House Ways and Means Committee Chairman Charles Rangel hasn’t paid his tax bill. Sebelius’s predecessor, former Senate Majority Leader Tom Daschle withdrew his nomination because of, yes, tax problems. And who can forget Treasury Secretary Tim Geithner? He paid up after he was nominated. But of course, he was “too big to fail.”

Maybe it’s how our leaders see the division of labor: We pay, they spend.

This is Common Sense. I’m Paul Jacob.

Categories
insider corruption national politics & policies

A Suicide-​Inducing Congress?

Say you are president. You thunder about how your predecessor’s bailouts let corporate execs keep big bonuses at taxpayer expense. That won’t happen on your watch!

And then it does. AIG bigwigs take $165 million.

So you are angry at yourself, for signing that stimulus bill with its specific language permitting TARP recipients to pay bonuses if bonuses were part of contracts made before February of ’09.

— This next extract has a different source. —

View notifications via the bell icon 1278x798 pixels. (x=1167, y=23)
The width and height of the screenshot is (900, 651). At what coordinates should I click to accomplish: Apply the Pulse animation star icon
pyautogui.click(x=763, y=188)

Maybe somebody should have read the legislation. So who has that job? Besides you … I mean the president himself. Why, Congress, of course!

Iowa Sen. Charles Grassley said he would at least “feel better” were AIG executives to apologize and then either “resign or go commit suicide.”

Connecticut Sen. Christopher Dodd and New York Sen. Chuck Schumer advocate passing a special tax to confiscate all the bonus money ex post facto. 

Dodd didn’t mention that he had authored the provision specifically permitting the AIG bonuses. He has now said he’ll return the $280,000 in donations he’s received from AIG executives. Schumer was mum about his $112,000 from those same execs.

Minnesota Sen. Amy Klobuchar said, “We’ve got to do whatever it takes to make sure people that basically ripped off the American people weren’t able to profit from it.”

So is she talking about AIG … or Congress?

This is Common Sense. I’m Paul Jacob.

Categories
insider corruption

Modern Disabilities

You expect politicians to game the system and rip off taxpayers for their own benefit. But not our police. 

In Montgomery County, Maryland, 41 percent of retiring police officers now receive disability payments, and requests for disability pay have jumped an incredible 300 percent in the last year. 

In nearby Fairfax County, Virginia, on the other hand, only 3 percent of retirees receive disability. 

Of course, police work is often dangerous, and when officers are disabled on the job they ought to be compensated properly. Still, something is way out of whack in Montgomery County.

Former county officers receiving extra disability retirement pay have been discovered working other very physically demanding jobs — like flying commercial aircraft, or breaking up fights as a high school security guard, or serving in the army reserve. 

Thomas Evans, a former county police chief, calls snagging extra disability pay “almost as easy as signing your name on the application.”

Now the feds are investigating. That’s good, but how does a system get so far out of whack? 

Two factors are at work: (1) a unionized police force means constant pressure for more outlandish benefits, and (2) politicians negotiate these deals with securing the political support of the union in mind, not fulfilling their fiscal responsibility to taxpayers. 

Or maybe it’s just proximity to Washington, D.C.

This is Common Sense. I’m Paul Jacob.